__YOUR ASSIGNMENT__: Return the lines that run from the line containing "How do I perform: Select" through the end of the entries, both ends included. Leave out all pictures.

__RECORDS FOR THE EXERCISE__:
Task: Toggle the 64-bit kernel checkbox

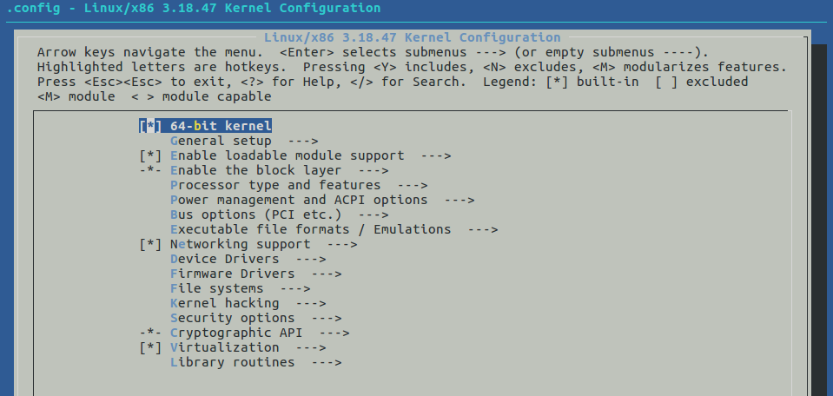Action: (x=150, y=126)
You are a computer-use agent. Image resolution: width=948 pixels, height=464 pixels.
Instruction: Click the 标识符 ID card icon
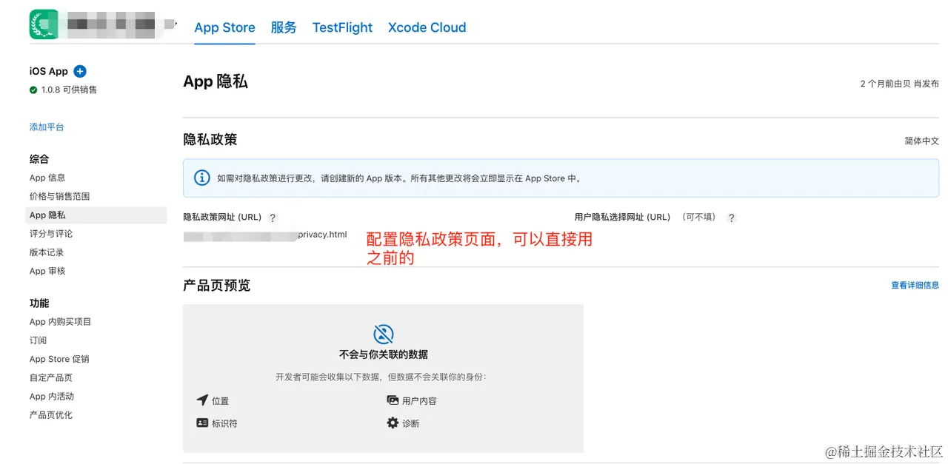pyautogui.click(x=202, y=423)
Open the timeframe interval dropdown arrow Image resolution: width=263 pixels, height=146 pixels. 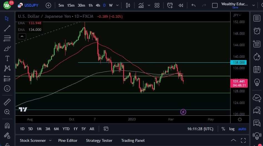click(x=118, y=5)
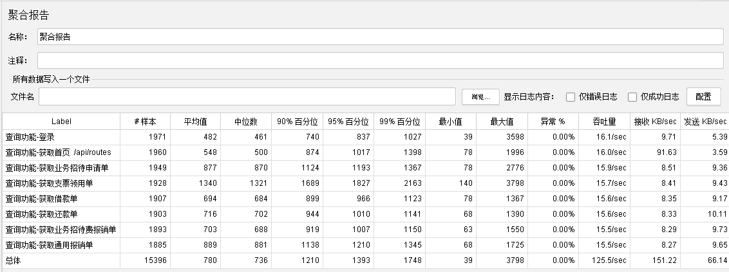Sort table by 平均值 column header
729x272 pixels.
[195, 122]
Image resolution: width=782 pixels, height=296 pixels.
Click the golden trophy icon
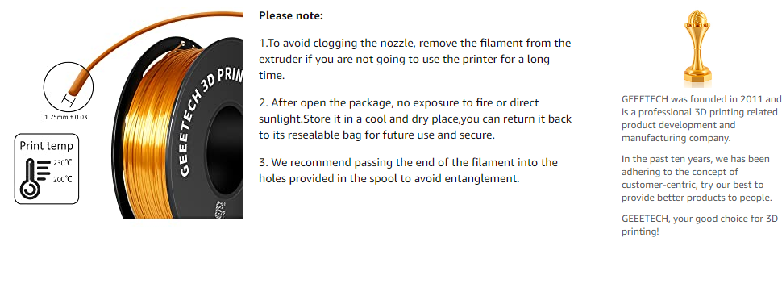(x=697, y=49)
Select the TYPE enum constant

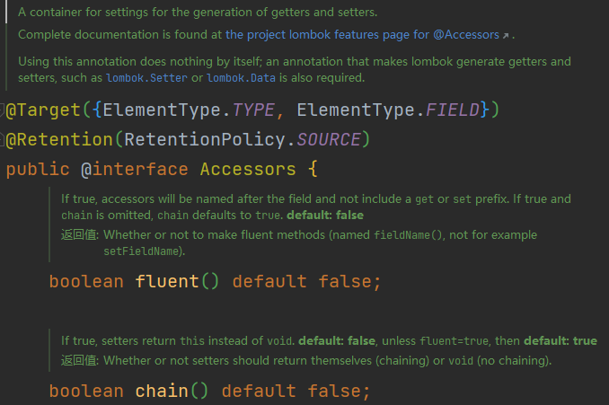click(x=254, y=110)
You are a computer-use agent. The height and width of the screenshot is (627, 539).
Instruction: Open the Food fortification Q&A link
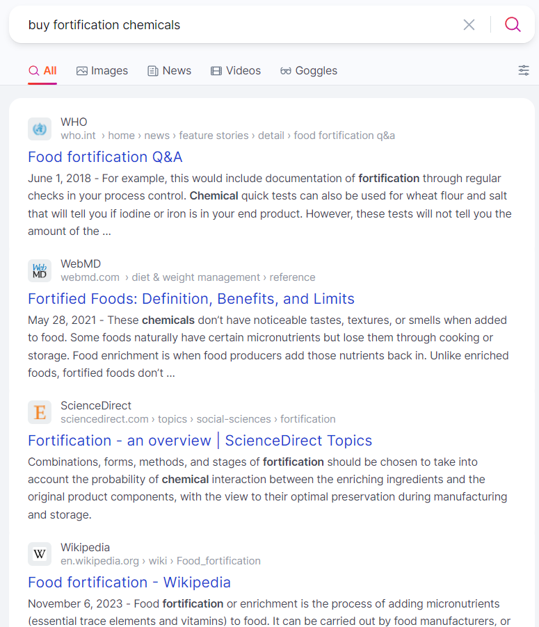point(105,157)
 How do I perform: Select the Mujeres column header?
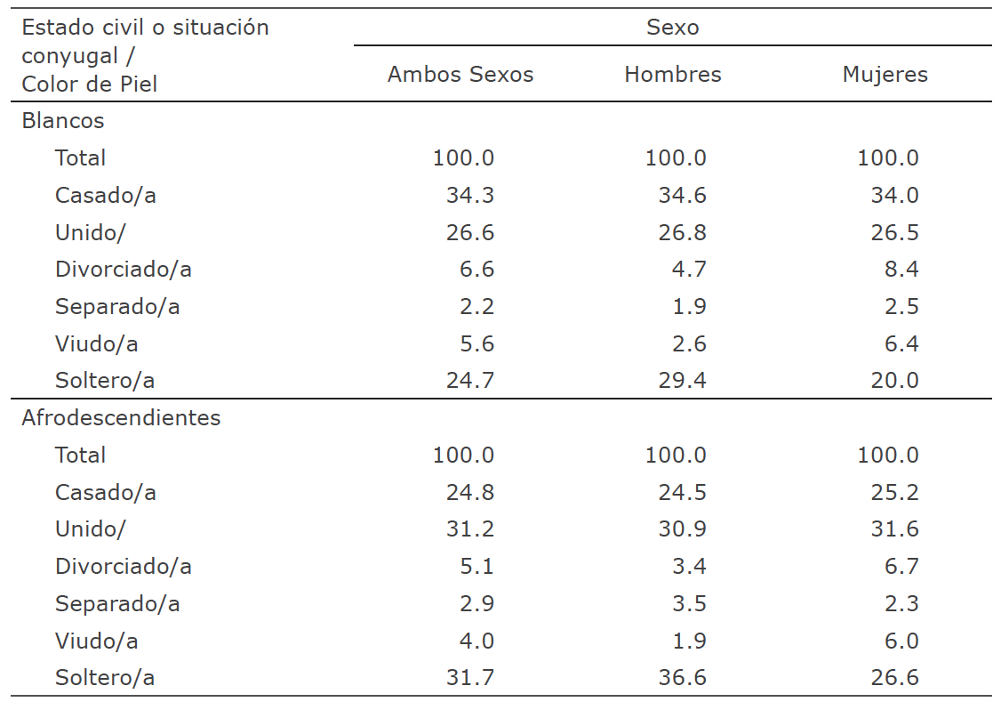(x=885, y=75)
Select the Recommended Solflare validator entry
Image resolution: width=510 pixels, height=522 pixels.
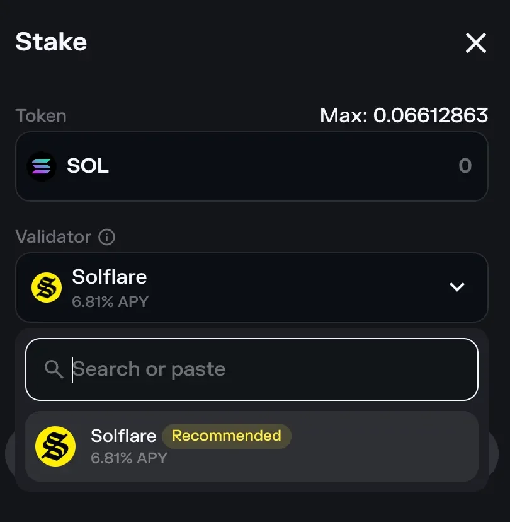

__THE COMPLETED TASK__:
 How do I perform: Select the Mujeres column header?
(x=885, y=75)
Select the Recommended Solflare validator entry
Image resolution: width=510 pixels, height=522 pixels.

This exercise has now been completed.